■ **Supplied data**:
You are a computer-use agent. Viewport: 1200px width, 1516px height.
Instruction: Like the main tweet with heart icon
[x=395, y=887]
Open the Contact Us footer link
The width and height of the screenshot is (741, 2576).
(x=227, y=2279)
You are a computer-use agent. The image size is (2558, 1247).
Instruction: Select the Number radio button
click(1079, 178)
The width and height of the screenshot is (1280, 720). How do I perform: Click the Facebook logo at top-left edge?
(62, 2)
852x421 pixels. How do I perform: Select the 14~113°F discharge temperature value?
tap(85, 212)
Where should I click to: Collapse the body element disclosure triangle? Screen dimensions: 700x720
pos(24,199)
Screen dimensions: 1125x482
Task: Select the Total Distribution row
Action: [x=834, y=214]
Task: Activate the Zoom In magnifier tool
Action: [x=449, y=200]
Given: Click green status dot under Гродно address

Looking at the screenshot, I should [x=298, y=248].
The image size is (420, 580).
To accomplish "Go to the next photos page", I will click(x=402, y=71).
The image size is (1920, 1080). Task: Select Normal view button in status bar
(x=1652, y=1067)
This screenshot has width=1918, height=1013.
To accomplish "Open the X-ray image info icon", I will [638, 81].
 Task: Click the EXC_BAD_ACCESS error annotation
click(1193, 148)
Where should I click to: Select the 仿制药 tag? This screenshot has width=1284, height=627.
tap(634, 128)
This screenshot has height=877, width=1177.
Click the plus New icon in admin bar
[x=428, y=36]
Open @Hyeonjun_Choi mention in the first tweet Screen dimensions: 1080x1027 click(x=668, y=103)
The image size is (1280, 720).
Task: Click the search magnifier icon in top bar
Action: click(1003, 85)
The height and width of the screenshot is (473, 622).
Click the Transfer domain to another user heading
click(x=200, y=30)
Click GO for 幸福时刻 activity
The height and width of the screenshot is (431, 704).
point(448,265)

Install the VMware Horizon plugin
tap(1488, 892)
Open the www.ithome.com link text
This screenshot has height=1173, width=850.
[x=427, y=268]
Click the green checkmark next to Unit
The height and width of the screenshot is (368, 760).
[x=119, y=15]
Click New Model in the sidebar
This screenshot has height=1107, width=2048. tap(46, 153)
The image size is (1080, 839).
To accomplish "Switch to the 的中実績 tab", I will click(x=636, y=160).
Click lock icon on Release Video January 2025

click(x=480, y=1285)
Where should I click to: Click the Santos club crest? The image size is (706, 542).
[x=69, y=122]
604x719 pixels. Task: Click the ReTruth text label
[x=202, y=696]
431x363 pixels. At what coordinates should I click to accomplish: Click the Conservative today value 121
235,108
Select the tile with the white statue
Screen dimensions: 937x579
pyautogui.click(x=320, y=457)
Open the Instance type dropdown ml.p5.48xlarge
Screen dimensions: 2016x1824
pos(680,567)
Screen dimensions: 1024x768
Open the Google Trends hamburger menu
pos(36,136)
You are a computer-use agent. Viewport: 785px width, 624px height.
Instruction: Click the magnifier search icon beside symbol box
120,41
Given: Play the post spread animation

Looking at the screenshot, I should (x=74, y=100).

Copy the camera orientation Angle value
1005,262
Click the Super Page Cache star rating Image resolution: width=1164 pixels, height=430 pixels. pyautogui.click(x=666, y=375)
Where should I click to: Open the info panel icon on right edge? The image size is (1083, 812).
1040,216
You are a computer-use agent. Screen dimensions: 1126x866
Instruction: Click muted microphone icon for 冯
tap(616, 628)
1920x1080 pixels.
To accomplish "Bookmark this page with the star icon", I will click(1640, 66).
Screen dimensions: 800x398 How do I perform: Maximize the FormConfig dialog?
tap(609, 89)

■ **Your goal**: Reproduce every one of the lines above verbatim, without altering any character.

■ **Result below**:
You are a computer-use agent. Viewport: 1200px width, 1516px height.
Instruction: Like the main tweet with heart icon
[x=395, y=887]
Open the Contact Us footer link
The width and height of the screenshot is (741, 2576).
(x=227, y=2279)
You are a computer-use agent. The image size is (2558, 1247).
Instruction: Select the Number radio button
click(1079, 178)
The width and height of the screenshot is (1280, 720). How do I perform: Click the Facebook logo at top-left edge?
(62, 2)
852x421 pixels. How do I perform: Select the 14~113°F discharge temperature value?
tap(85, 212)
Where should I click to: Collapse the body element disclosure triangle? Screen dimensions: 700x720
pos(24,199)
Screen dimensions: 1125x482
Task: Select the Total Distribution row
Action: [x=834, y=214]
Task: Activate the Zoom In magnifier tool
Action: [x=449, y=200]
Given: Click green status dot under Гродно address

Looking at the screenshot, I should [x=298, y=248].
The image size is (420, 580).
To accomplish "Go to the next photos page", I will click(x=402, y=71).
The image size is (1920, 1080). Task: Select Normal view button in status bar
(x=1652, y=1067)
This screenshot has width=1918, height=1013.
To accomplish "Open the X-ray image info icon", I will [638, 81].
 Task: Click the EXC_BAD_ACCESS error annotation
click(1193, 148)
Where should I click to: Select the 仿制药 tag? This screenshot has width=1284, height=627.
tap(634, 128)
This screenshot has height=877, width=1177.
Click the plus New icon in admin bar
[x=428, y=36]
Open @Hyeonjun_Choi mention in the first tweet Screen dimensions: 1080x1027 click(x=668, y=103)
The image size is (1280, 720).
Task: Click the search magnifier icon in top bar
Action: click(1003, 85)
The height and width of the screenshot is (473, 622).
Click the Transfer domain to another user heading
click(x=200, y=30)
Click GO for 幸福时刻 activity
The height and width of the screenshot is (431, 704).
point(448,265)

Install the VMware Horizon plugin
tap(1488, 892)
Open the www.ithome.com link text
This screenshot has height=1173, width=850.
[x=427, y=268]
Click the green checkmark next to Unit
The height and width of the screenshot is (368, 760).
[x=119, y=15]
Click New Model in the sidebar
This screenshot has height=1107, width=2048. tap(46, 153)
The image size is (1080, 839).
To accomplish "Switch to the 的中実績 tab", I will click(x=636, y=160).
Click lock icon on Release Video January 2025

click(x=480, y=1285)
Where should I click to: Click the Santos club crest? The image size is (706, 542).
[x=69, y=122]
604x719 pixels. Task: Click the ReTruth text label
[x=202, y=696]
431x363 pixels. At what coordinates should I click to accomplish: Click the Conservative today value 121
235,108
Select the tile with the white statue
Screen dimensions: 937x579
pyautogui.click(x=320, y=457)
Open the Instance type dropdown ml.p5.48xlarge
Screen dimensions: 2016x1824
pos(680,567)
Screen dimensions: 1024x768
Open the Google Trends hamburger menu
pos(36,136)
You are a computer-use agent. Viewport: 785px width, 624px height.
Instruction: Click the magnifier search icon beside symbol box
120,41
Given: Play the post spread animation

Looking at the screenshot, I should (x=74, y=100).

Copy the camera orientation Angle value
1005,262
Click the Super Page Cache star rating Image resolution: width=1164 pixels, height=430 pixels. pyautogui.click(x=666, y=375)
Where should I click to: Open the info panel icon on right edge? The image size is (1083, 812).
1040,216
You are a computer-use agent. Screen dimensions: 1126x866
Instruction: Click muted microphone icon for 冯
tap(616, 628)
1920x1080 pixels.
To accomplish "Bookmark this page with the star icon", I will click(1640, 66).
Screen dimensions: 800x398 How do I perform: Maximize the FormConfig dialog?
tap(609, 89)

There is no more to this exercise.